MicroRNAs play an important role in post-transcriptional gene regulation. Experimental approaches to identify microRNAs are expensive and time-consuming. Computational approaches have proven to be useful for identifying microRNA candidates. Most approaches rely on features extracted from miroRNA precursors (pre-microRNA) and their secondary structure. Selecting the appropriate set of features plays a critical role in improving the prediction accuracy of pre-microRNA candidates. This work aims to investigate the triplet elements encoding scheme and to identify essential features needed for the correct classification of pre-microRNAs. To achieve these goals, an extension of the triplet elements encoding scheme is introduced. Features extracted using the extended scheme were combined with global features introduced in the literature, and fuzzy decision tree (FDT) is used as a classification and a feature selection tool.

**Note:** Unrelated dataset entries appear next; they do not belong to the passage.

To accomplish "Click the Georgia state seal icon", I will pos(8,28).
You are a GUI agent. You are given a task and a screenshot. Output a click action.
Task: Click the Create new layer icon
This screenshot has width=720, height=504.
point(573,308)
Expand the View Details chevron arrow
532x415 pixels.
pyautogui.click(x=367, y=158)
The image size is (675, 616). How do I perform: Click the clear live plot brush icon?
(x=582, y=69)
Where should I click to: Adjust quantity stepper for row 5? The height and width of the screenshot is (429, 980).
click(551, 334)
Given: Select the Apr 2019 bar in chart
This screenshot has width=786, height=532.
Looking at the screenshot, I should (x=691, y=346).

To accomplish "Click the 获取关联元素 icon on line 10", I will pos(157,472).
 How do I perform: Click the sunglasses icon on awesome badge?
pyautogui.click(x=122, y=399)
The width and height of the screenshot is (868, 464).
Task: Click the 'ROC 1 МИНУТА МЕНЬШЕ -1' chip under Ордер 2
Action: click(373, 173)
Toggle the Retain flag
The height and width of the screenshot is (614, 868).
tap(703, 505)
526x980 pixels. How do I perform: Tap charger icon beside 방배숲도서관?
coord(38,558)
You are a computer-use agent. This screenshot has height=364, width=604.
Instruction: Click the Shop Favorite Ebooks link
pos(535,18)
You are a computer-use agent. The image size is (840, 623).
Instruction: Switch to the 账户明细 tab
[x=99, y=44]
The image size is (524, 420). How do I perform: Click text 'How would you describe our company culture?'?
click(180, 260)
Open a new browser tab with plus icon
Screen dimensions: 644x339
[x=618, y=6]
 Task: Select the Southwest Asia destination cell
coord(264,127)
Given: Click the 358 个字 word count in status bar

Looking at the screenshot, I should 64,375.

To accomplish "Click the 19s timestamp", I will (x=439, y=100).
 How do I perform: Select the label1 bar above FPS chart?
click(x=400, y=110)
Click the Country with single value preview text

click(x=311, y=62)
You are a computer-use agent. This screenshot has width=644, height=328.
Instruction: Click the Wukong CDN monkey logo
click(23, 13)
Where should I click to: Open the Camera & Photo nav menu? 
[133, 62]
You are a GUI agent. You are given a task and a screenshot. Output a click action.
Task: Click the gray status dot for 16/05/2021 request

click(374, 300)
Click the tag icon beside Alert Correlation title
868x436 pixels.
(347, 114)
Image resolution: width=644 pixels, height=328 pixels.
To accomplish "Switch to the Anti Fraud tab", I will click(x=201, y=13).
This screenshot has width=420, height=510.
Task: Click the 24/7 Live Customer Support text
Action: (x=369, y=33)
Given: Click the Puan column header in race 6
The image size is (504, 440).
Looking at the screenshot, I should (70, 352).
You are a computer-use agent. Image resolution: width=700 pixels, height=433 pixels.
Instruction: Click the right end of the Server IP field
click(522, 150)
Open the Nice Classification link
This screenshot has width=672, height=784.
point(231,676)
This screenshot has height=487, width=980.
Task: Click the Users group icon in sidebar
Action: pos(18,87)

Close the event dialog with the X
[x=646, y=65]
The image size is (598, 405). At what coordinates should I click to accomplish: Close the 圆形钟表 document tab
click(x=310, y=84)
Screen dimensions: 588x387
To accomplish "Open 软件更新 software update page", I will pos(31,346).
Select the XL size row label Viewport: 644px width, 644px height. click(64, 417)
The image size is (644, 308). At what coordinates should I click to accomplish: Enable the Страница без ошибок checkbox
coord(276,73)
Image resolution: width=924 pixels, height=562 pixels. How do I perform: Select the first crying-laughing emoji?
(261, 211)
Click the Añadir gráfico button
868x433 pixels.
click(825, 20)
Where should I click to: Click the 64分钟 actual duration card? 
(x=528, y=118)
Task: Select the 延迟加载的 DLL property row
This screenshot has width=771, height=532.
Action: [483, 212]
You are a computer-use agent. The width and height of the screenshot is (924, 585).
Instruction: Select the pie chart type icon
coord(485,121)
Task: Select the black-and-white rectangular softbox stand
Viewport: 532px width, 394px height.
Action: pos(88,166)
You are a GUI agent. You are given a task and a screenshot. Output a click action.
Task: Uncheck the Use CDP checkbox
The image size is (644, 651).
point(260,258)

Unlike previous machine-learning-based approaches, FDT produces a human comprehensible classification model. The interpretability of the classification model provides a means to identify the essential features needed to recognize microRNA candidates and offers a better understanding of this problem. Our results indicate that the triplet elements scheme is not superior to any of its proposed extensions. Further analysis revealed that including the features extracted using triplet elements scheme does not add any value to this classification problem but rather introduces some noisy features, and comparable classification results can be achieved by using only the six global features identified by FDT.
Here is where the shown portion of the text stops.